Heute war kein guter Tag für Beate Zschäpe und Ralf Wohlleben. Die beiden Hauptangeklagten des NSU-Prozesses wurden durch die Aussagen des Zeugen S. schwer belastet. S. war mit dem mutmaßlichen Trio befreundet – angeblich nur bis kurz vor dem Gang in den Untergrund.

Von: Mira Barthelmann

Stand: 29.04.2015 | Archiv

Mira Barthelmann | Bild: BR

29 April

Mittwoch, 29. April 2015

S. ist 40 Jahre alt, trägt eine Brille mit dunklem Gestell. Er hat eine Lehre als Straßenwärter absolviert und arbeitet derzeit als Angestellter im Vollzug. Seine Freunde bezeichnen ihn als Gutmenschen. S. lebt in Jena und angelt in seiner Freizeit gerne. Die ganz normale Biografie eines Mannes also, der mitten im Leben steht. So wollte er das heute zumindest darstellen. Was er in seiner Jugend getan hat, bereue er zutiefst. Zumindest wiederholt S. das heute vor Gericht gebetsmühlenartig. Ein typisches Wendekind sei er halt gewesen. Im Osten sei ihm beigebracht worden, dass "der Westen das Schlechte ist. Das war eine Erziehung zum Schwarz-Weiß-Denken. Ich hab dann gedacht: Wenn das Linke falsch ist, dann muss wohl das Rechte das Richtige sein." S. kommt nach Jena. Er besucht dort die Friedrich-Schiller-Schule. Gegenüber befindet sich die Goethe-Schule. Die wird Mitte der 80er Jahre von Beate Zschäpe besucht. Die beiden lernen sich kennen und freunden sich an.

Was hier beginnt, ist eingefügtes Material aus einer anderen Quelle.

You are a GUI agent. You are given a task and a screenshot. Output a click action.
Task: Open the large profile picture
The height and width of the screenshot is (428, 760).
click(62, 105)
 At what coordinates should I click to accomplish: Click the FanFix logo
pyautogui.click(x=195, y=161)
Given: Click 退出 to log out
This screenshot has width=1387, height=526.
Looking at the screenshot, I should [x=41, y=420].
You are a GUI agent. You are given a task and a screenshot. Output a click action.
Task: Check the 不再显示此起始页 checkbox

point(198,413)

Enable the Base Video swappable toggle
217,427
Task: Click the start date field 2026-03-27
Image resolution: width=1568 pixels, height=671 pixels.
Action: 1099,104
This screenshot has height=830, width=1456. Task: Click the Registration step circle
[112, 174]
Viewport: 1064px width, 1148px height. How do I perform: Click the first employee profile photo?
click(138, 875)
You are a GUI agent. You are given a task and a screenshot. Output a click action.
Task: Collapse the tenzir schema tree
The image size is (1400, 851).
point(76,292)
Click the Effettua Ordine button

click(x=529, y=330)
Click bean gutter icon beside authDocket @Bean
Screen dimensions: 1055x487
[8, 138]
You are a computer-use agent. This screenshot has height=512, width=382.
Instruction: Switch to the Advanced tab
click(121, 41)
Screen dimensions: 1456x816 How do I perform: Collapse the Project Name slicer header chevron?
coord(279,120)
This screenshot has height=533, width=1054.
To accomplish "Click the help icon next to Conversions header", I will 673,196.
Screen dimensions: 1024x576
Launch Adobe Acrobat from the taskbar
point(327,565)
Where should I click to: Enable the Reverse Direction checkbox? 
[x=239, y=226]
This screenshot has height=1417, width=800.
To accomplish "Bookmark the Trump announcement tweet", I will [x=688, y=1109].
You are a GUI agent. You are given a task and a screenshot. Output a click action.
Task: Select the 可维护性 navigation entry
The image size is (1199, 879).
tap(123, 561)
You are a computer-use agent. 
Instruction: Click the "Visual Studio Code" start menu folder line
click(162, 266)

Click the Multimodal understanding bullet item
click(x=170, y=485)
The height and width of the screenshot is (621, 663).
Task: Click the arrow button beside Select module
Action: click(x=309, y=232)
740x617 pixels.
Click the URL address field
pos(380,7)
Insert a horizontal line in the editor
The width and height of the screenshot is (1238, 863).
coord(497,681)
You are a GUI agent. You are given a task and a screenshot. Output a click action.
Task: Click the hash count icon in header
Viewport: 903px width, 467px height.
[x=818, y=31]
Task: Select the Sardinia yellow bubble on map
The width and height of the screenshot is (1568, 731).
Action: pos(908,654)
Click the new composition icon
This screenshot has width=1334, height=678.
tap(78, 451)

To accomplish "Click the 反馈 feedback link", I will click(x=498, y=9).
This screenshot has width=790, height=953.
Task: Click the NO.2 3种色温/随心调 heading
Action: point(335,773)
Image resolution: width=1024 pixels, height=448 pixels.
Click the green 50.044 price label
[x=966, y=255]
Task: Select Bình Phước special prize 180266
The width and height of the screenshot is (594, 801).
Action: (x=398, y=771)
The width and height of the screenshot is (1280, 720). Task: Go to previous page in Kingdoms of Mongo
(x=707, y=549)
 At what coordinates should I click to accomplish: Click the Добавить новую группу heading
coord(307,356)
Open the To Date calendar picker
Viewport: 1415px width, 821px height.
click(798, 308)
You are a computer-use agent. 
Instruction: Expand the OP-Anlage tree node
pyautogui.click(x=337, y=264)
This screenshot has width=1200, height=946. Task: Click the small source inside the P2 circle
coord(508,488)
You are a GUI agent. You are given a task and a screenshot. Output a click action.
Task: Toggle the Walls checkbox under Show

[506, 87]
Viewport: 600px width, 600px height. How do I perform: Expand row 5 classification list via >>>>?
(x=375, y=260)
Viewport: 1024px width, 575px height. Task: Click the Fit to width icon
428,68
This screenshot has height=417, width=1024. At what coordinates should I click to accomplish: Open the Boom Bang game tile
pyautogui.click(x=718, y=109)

Böhnhardt – sadistisch veranlagt

Zschäpe und er treffen sich anfangs fast täglich. Später lernt er auch Uwe Mundlos und Uwe Böhnhardt kennen. S. war selber Skinhead. An politischen Schulungen der rechten Szene habe er aber nie teilgenommen, sondern sich lieber an Feiern erfreut, bei denen der Alkohol in Strömen floss: „Lustige Partys waren das.“ Den verstorbenen Böhnhardt habe er nie leiden können: „Es hat mich gestört, dass er so aggressiv war gegenüber Menschen, die anderer Meinung waren und er hatte auch ein Faible für Waffen, Messer und so. Der Hauptgrund ist einfach: Ich war der Meinung, dass er ziemlich sadistisch veranlagt ist.“

Über den anderen Verstorbenen des mutmaßlichen Trios, Uwe Mundlos, gab er heute vor dem Oberlandesgericht München zu Protokoll: „Der Mundlos ist ziemlich antisemitisch geworden. Aus welchem Grund auch immer. Und er hat angefangen, den Rudolf Heß zu verehren. Er hat sich ganz stark für Rudolf Heß interessiert, seine Todesumstände, die Aufmärsche. Ich denke, er hat einfach ein Ersatzidol für Herrn Hitler gesucht.“

Tatort Brücke

1996 sei der Zeuge S. dann von Mundlos und Böhnhardt dazu gedrängt worden, ein falsches Alibi zu geben. Mundlos, Böhnhardt und die beiden Hauptangeklagten Zschäpe und Wohlleben und er seien in der Dunkelheit zu einer Autobahnbrücke gefahren und hätten dort eine Puppe mit aufgedrucktem Davidstern und einer Schlinge um den Hals aufgehängt. Später sollte S. dann in der rechten Szene die Tat vertuschen. Als er vor Gericht belangt wurde, hat er nach eigenen Angaben falsch ausgesagt.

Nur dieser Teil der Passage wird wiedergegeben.